By Maxime Barbier, June 2021
Time series are one of the most basic and versatile mathematical tools used in business. Quite simply, a time series consists of a series of data points indexed on time. A time series can thus model anything from the evolution of a company’s sales, to that of their product’s prices, on a yearly, monthly, daily or even hourly basis. Time series are particularly intuitive, making them ideal for describing, visualising, modelling and finally forecasting a number of variables.
Descriptive statistics with time series
The primary use for time series is descriptive. Time series can condense a large amount of information in one graph or table. However, as time series are particularly intuitive, people can easily oversimplify, or misread them. One source of misinterpretation is the time aggregate that the time series uses. Our calendar’s months are a somewhat arbitrary way of sectioning time and one shouldn’t be under the illusion that our months are homogeneous from a business perspective. Unequal numbers of days and weekends in a month can provide an explanation for what could first appear as discrepancies in the data. Other phenomena account for cyclicity in data variation. Holidays, such as Christmas or Black Friday, systematically cause spikes in sales for example, as do beginning of the month paydays. However, such cyclicity doesn’t necessarily fit our calendar. Traditions like Ramadan or the Chinese New Year cause cyclical variations in data though the cycle isn’t monthly or yearly. Furthermore, one must be wary of drawing hasty conclusions from time series or establishing overly simple correlations between graphs. It is thus important to bear in mind what distinguishes one variable from the next (sales from demand or from profits).
Visualising time series
Time series are also often used to read and visualize data, as well as compare different series. Once again, however, the pitfalls of such graphs lie in their apparent simplicity. Different mapping techniques can therefore be used to provide the best possible visualization of the data. For example, drawing lines between data points gives an impression of continuity. This can be useful when mapping for example the hourly evolution of stock prices.

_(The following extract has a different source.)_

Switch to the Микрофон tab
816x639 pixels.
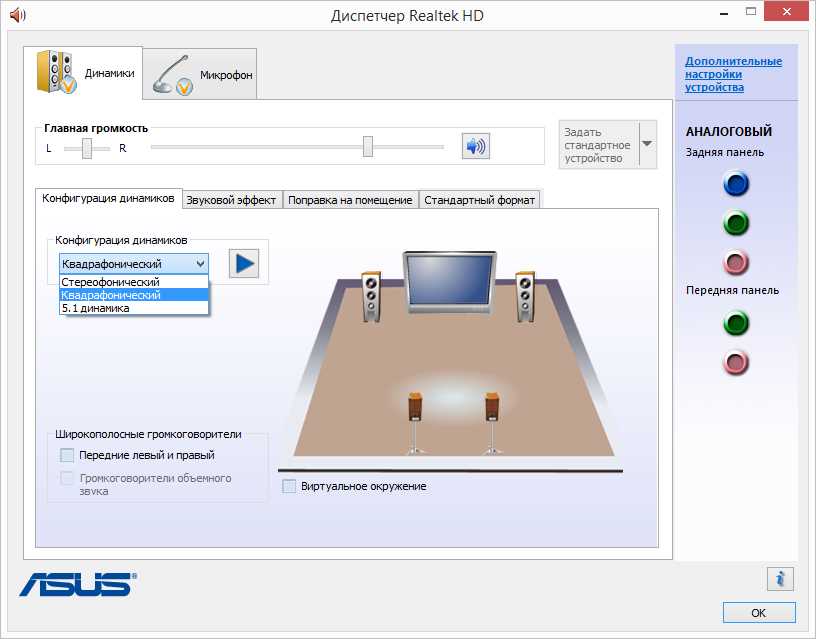point(200,75)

However, in the case of particularly discontinuous data, a bucket graph can be more appropriate.
When reading a time series, one must also pay close attention to the x axis. Some graphs focus on small value intervals in order to emphasize data variations, with the risk being that these variations be overestimated. Other phenomena, such as exponential growth, are also misrepresented by a linear scale on the x axis. One can therefore choose to use a logarithmic scale where the early stages of growth can be perceived just as well as the later ones.
Modelling and forecasting
Time series are frequently used to support statistical models. The goal of those models is twofold: explain the past and predict the future. In supply chain, predicting future demand is required to determine purchase and production orders and to minimize the risks of overstocks. It is common to distinguish, within a time series, a primary level called the baseline, a long-term evolution called the trend, cyclical or periodic variations called seasonality, and other random variations we call noise. This allows us to distinguish data variations linked to regular cycles, from an underlying decreasing or increasing trend. These patterns provide the basis for economic forecasts.

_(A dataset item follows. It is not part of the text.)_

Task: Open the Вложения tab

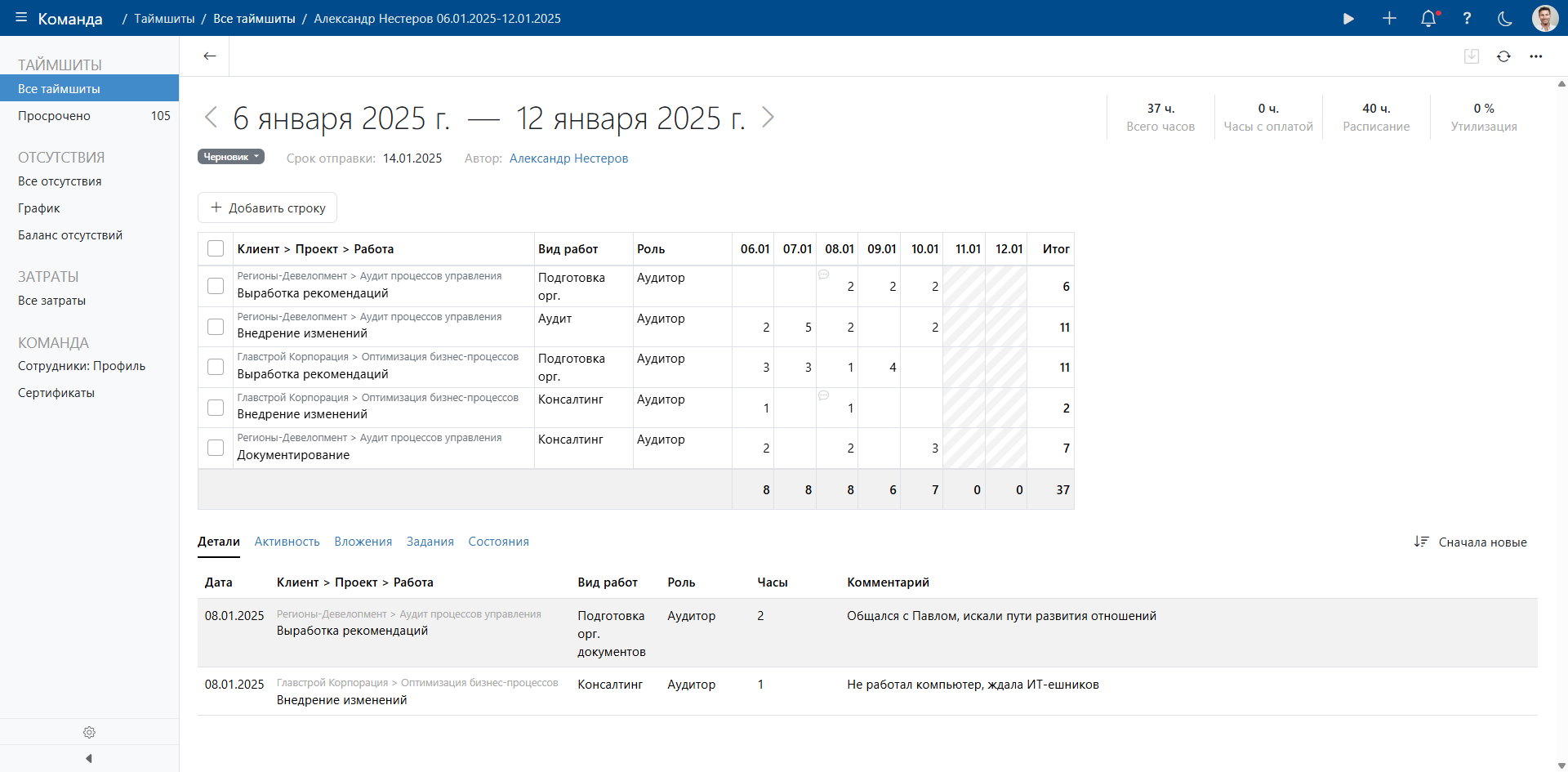Action: pos(363,542)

There are three main types of forecasts, which each serve different purposes.
- Point forecasts intend to give the one “best” future value of a variable according to a specified error metric. Such is the case of a weather forecast for example, which for each day predicts a single temperature value. A point forecast doesn’t aim to faithfully represent this variable’s evolution (the reader knows full well that the temperature is likely to vary around its predicted value) but serves as a useful indication for the reader and a solid basis for their future choices.

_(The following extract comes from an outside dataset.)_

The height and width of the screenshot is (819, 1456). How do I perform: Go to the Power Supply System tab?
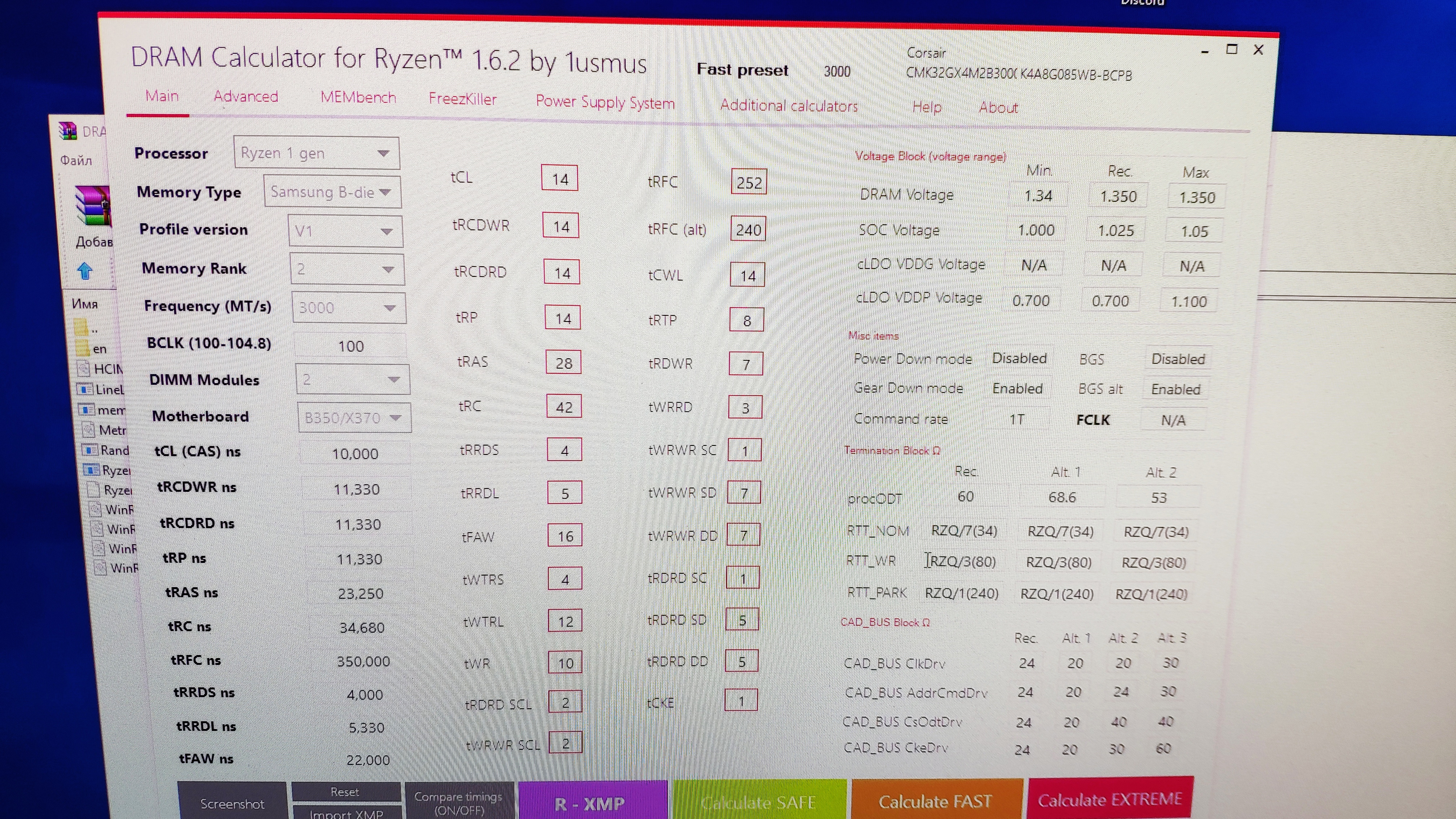(x=605, y=102)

- Probabilistic forecasts provide the full probability distributions of the future value. Confidence intervals are frequently used to visualize such forecasts. Such forecasts can for example be useful for speculative purposes.
- Generative forecasts make the variable’s evolution appear “natural” or “plausible”, allowing for a certain amount of contingency and random evolution. This “generative perspective” can be useful when running simulations.
The software ecosystem around time series
Numerous types of software are now used in order to take into account the complexities linked to time series and provide models or forecasts that best serve their user’s design. One can find databases, open-source tools, and even programming languages solely devoted to time series. Numerous forecasting methods have also been developed. For example, some software simply estimates future values with a moving average, whilst other types of software opt for exponential smoothing, meaning the weight of past values decreases exponentially as these values are farther away in time.
Time series are thus a particularly versatile abstraction and basic statistical tool. However, their apparent simplicity can be misleading. A number of factors can either alter the way the data is presented or account for noticeable variations in the data. Knowing how data is collected, and being aware of the aforementioned factors is therefore essential.